Un accueil «très positif». Jacques Attali s'est montré satisfait du jugement porté par Nicolas Sarkozy sur les propositions de sa commission sur la croissance française. Mais l'ancien sherpa de Mitterrand s'est plu à souligner que ces mesures devaient être mises en œuvre quasi-intégralement et rapidement.

«La seule chose qu'on peut faire avec lui, c'est le mettre en œuvre ou le mettre au placard», a lancé Attali. Le chef de l'Etat a affirmé mercredi qu'il adhérait «à l'essentiel» des conclusions de la commission, mais s'est dit contre la suppression du «principe de précaution», des départements et de la réglementation des pharmaciens.

«Je trouve que le président a eu beaucoup de courage et d'honnêteté de nous dire ce avec quoi il n'était pas d'accord», a réagi Jacques Attali, estimant qu'il «a approuvé explicitement un très grand nombre de nos propositions» et que le rejet des trois propositions ne remettait pas en cause l'ensemble.


«Rapport libre et non pas libéral»

«Le rapport n'est pas à prendre par parties. On ne peut pas prendre que la partie droite (...) Si c'est le cas, ça se fera sans nous. La commission n'est pas là pour confirmer ou infirmer le programme du candidat» Sarkozy, a-t-il renchéri, précisant que ses 44 membres de la commission n'avaient «de comptes à rendre à personne. C'est un rapport libre et non pas libéral».

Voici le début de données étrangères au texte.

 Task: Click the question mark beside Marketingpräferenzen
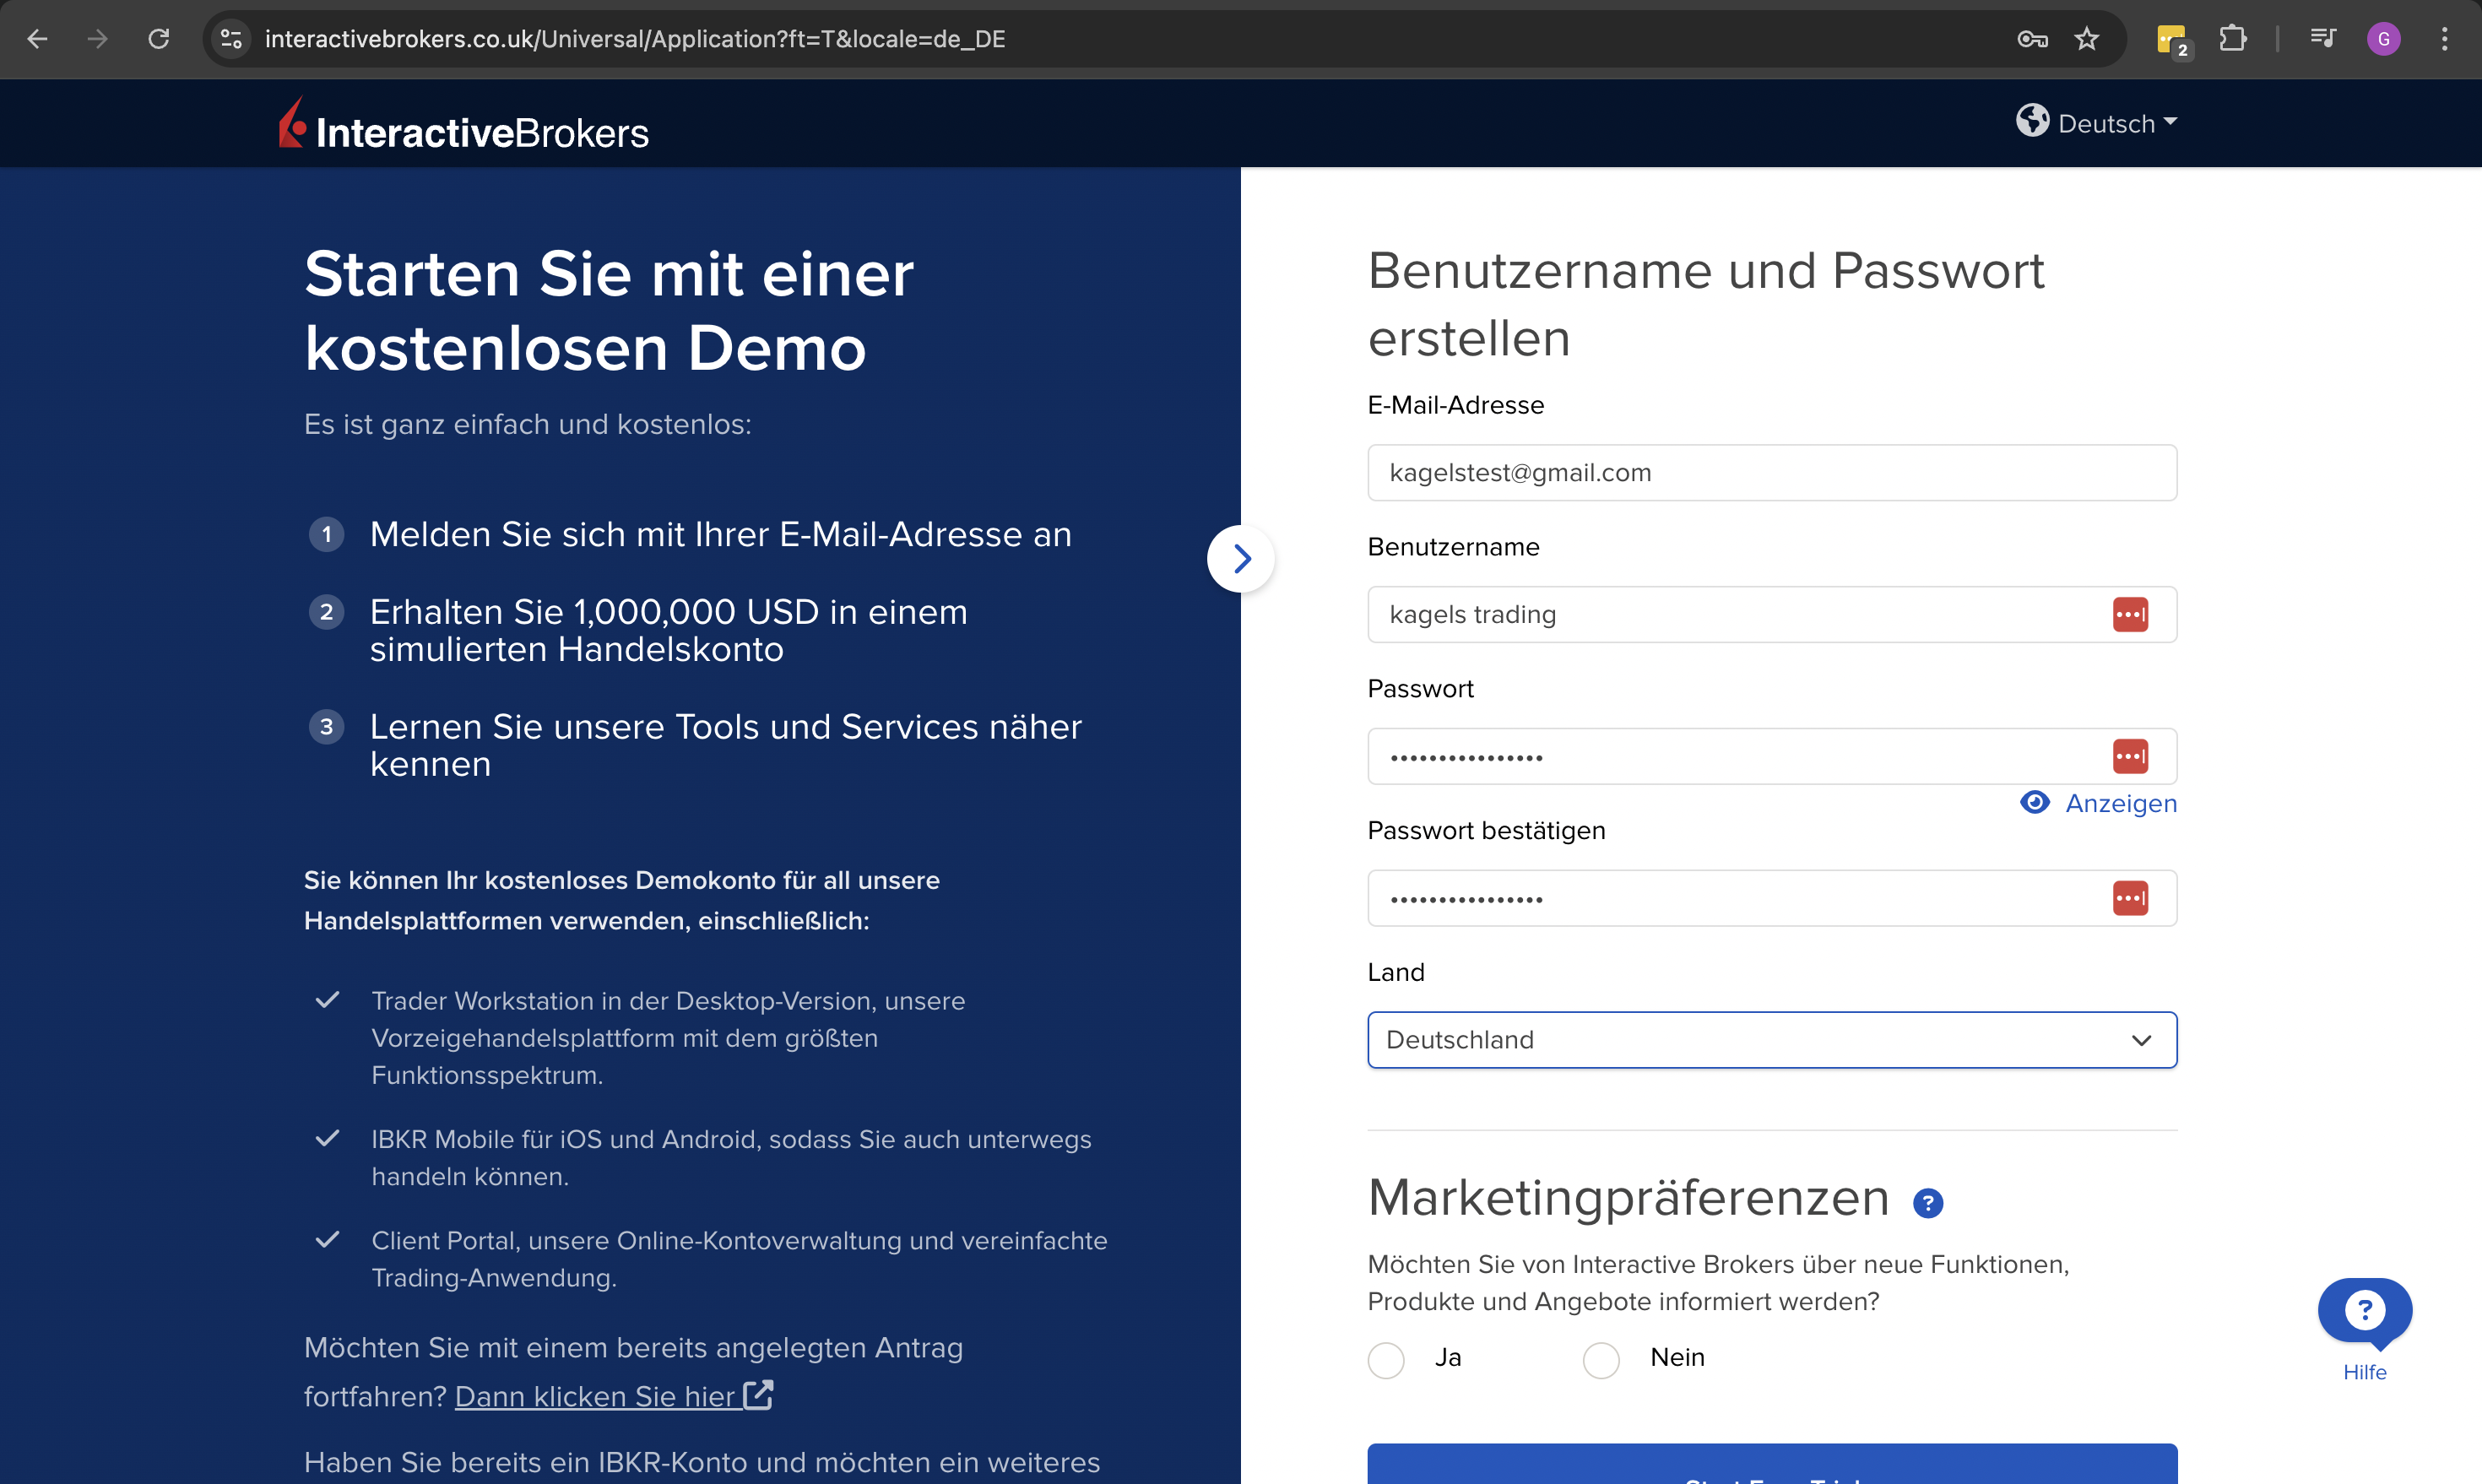coord(1929,1203)
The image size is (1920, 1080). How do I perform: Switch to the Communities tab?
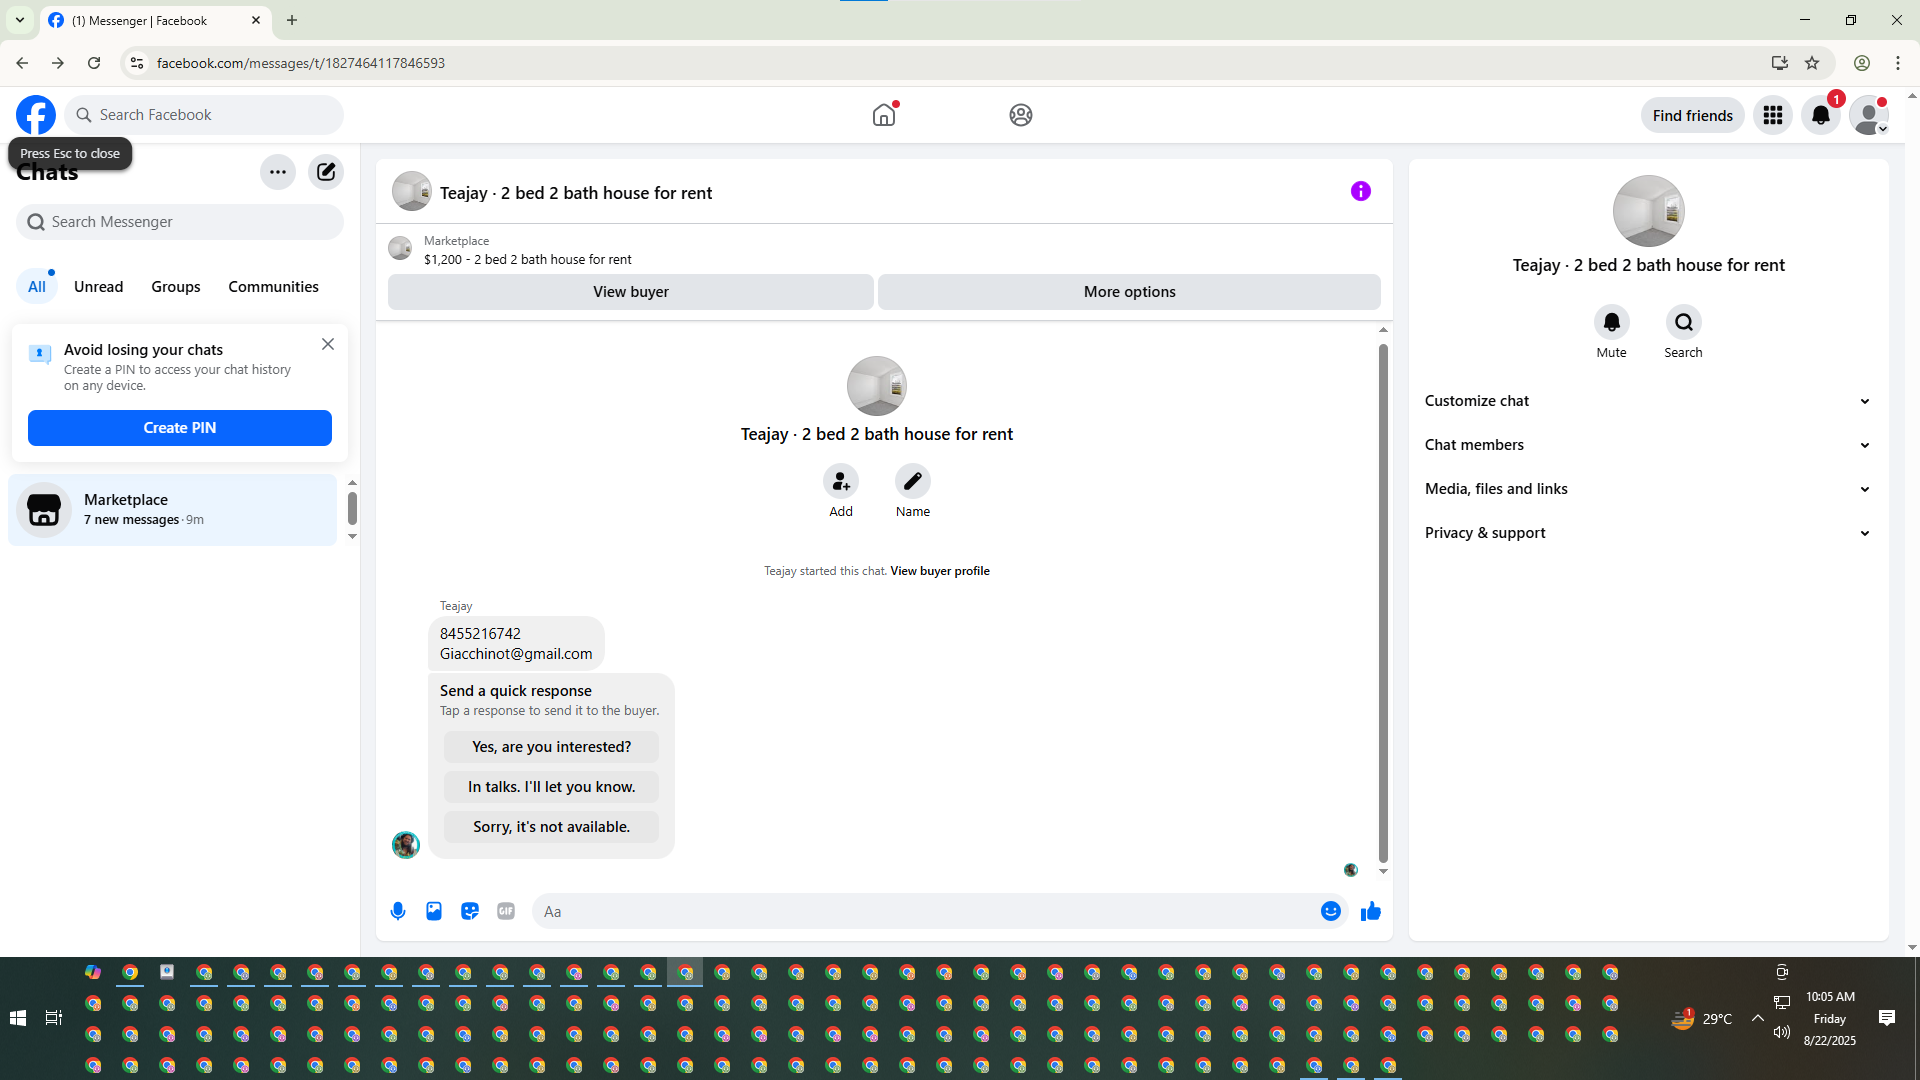click(x=273, y=287)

Interrogé sur le calendrier très précis préconisé par la commission pour mettre en oeuvre ses 316 propositions - entre avril 2008 et juin 2009 -, Jacques Attali a réaffirmé qu'il fallait agir «rapidement» car «la fenêtre de tir est étroite». «Nous pensons que c'est ce qu'il faut faire, mais nous ne nous substituons pas au pouvoir politique.» Il n'a rien trouvé à redire au choix de Nicolas Sarkozy d'organiser un «séminaire gouvernemental» début février pour examiner les «mesures prioritaires» de la commission.